Directions for this task:
Transcribe exactly the lines below that begin at the line with "Where should I" and stop after the line with "Toggle visibility of Límites layer", leaving out every picture.

Data records START

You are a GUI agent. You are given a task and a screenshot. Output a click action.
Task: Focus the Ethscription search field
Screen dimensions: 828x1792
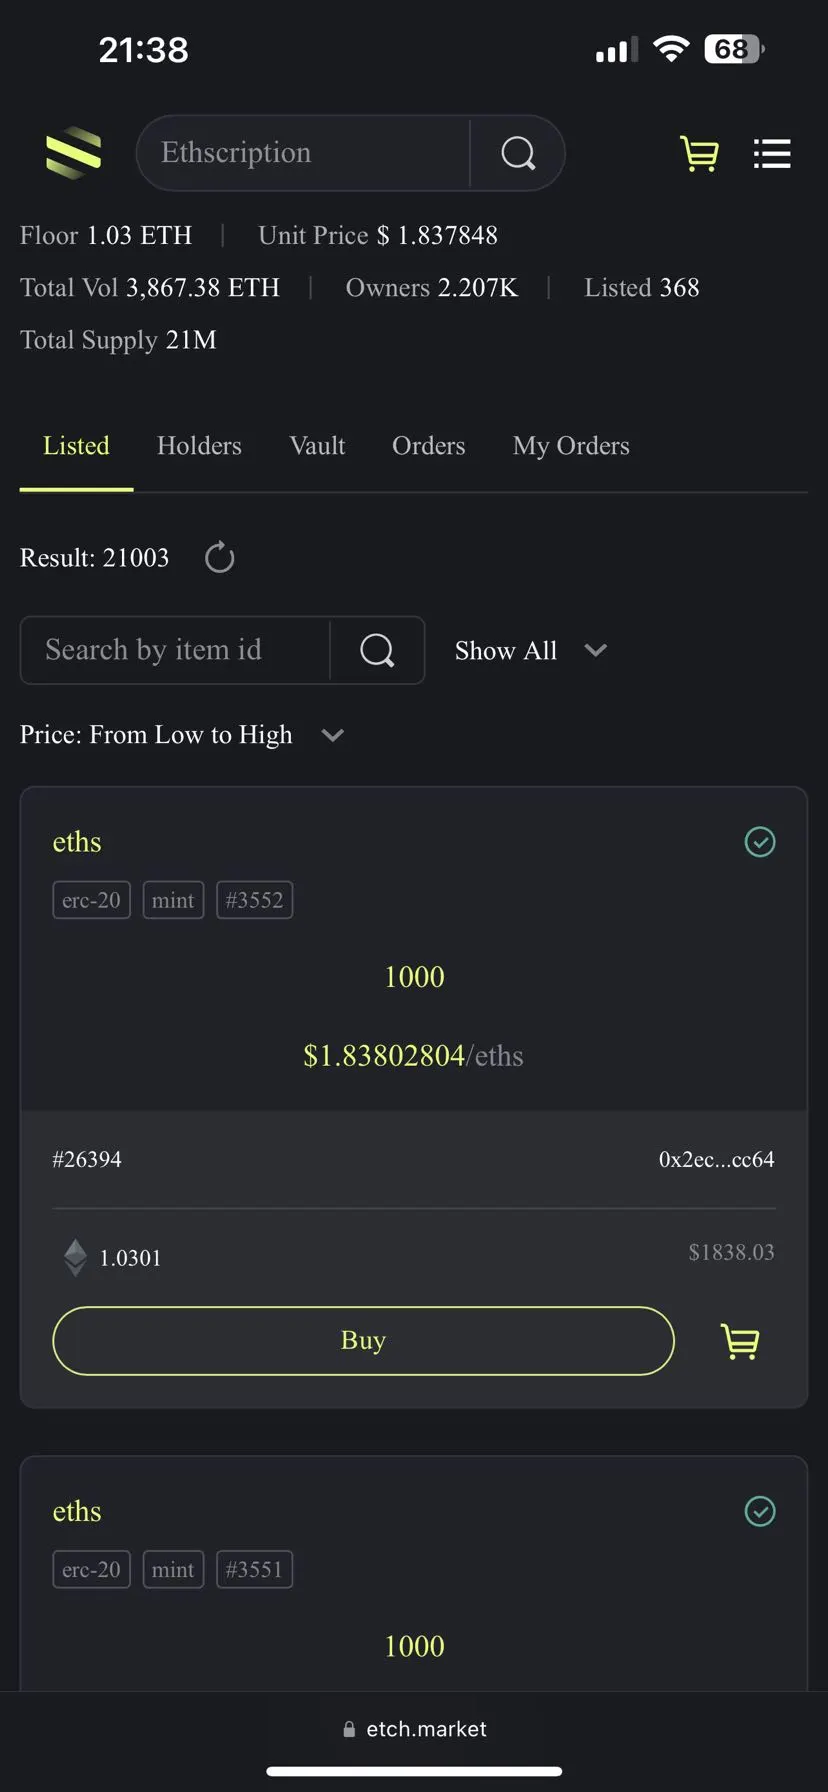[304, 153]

Data records END
Data records START

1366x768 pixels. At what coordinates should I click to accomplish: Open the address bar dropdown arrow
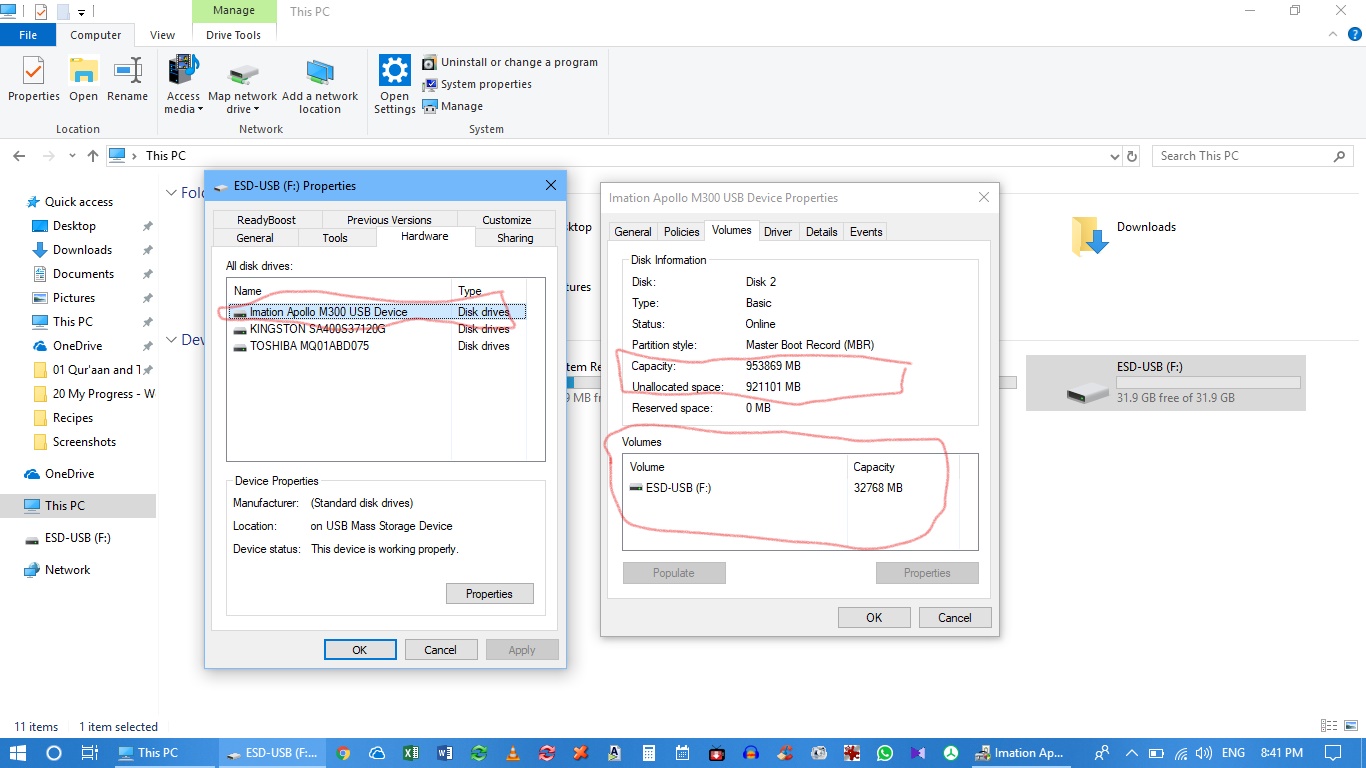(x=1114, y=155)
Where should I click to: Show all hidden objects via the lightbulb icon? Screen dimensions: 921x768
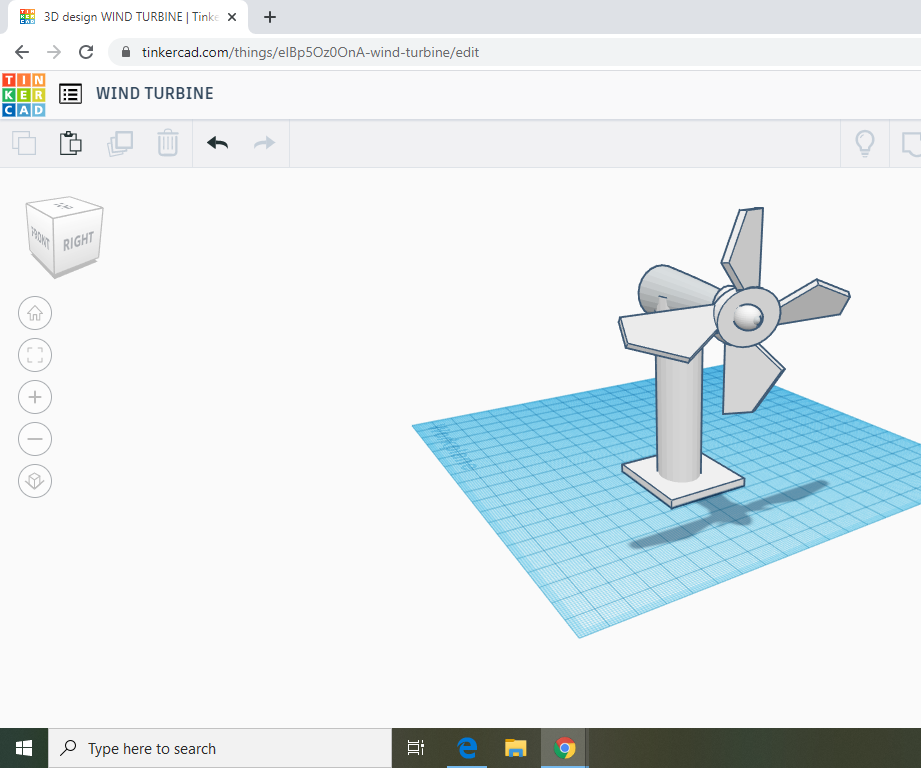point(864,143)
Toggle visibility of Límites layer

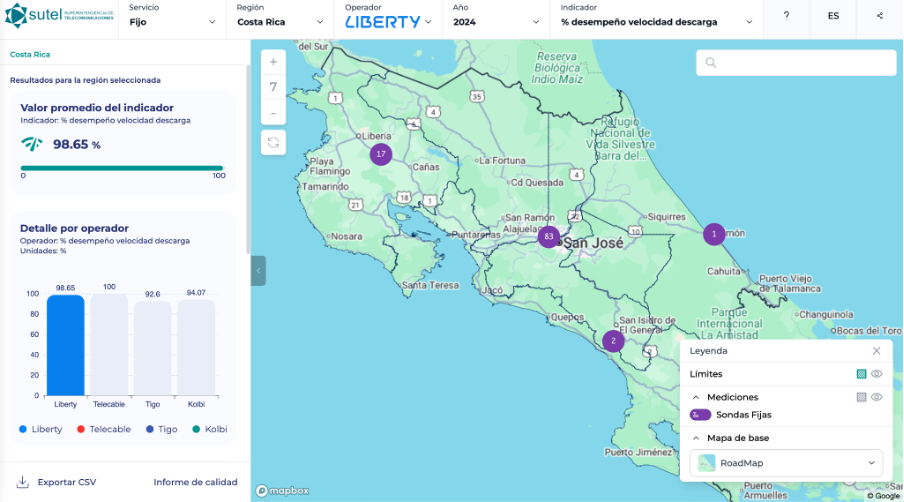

Data records END
Data records START

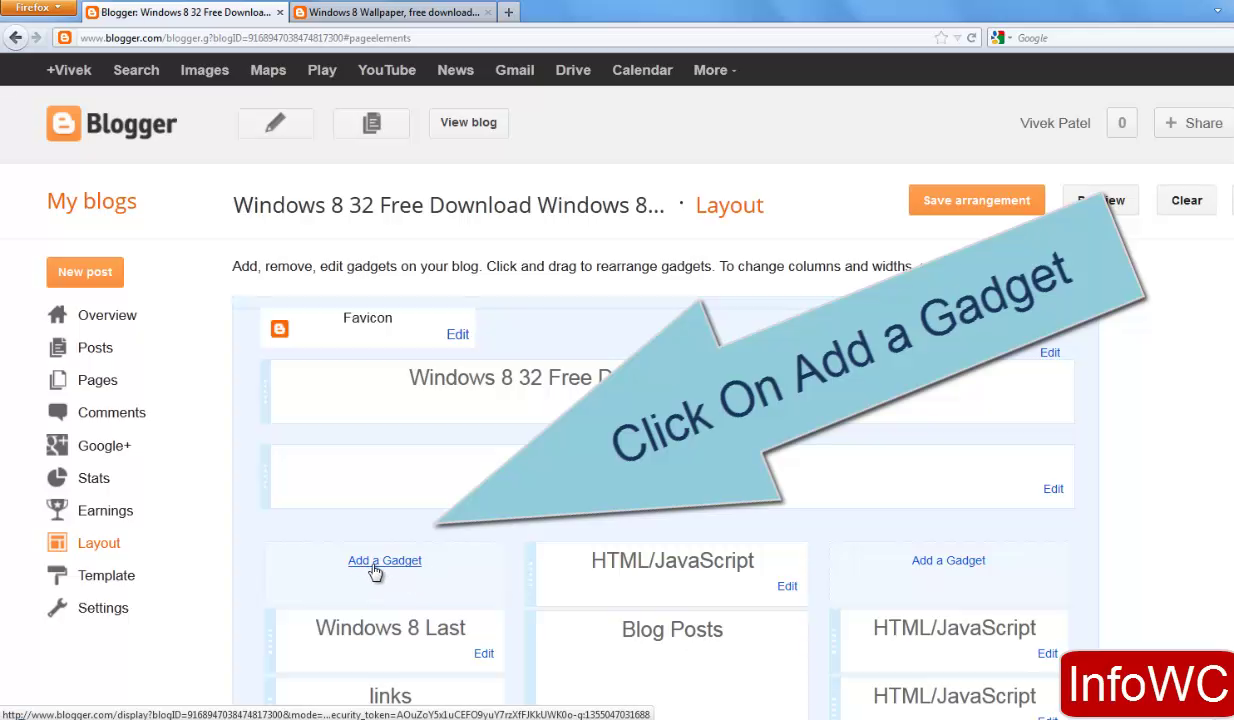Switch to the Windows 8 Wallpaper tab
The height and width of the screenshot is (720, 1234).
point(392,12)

Data records END

Response below:
Where should I click to: Show all hidden objects via the lightbulb icon? Screen dimensions: 921x768
point(864,143)
Toggle visibility of Límites layer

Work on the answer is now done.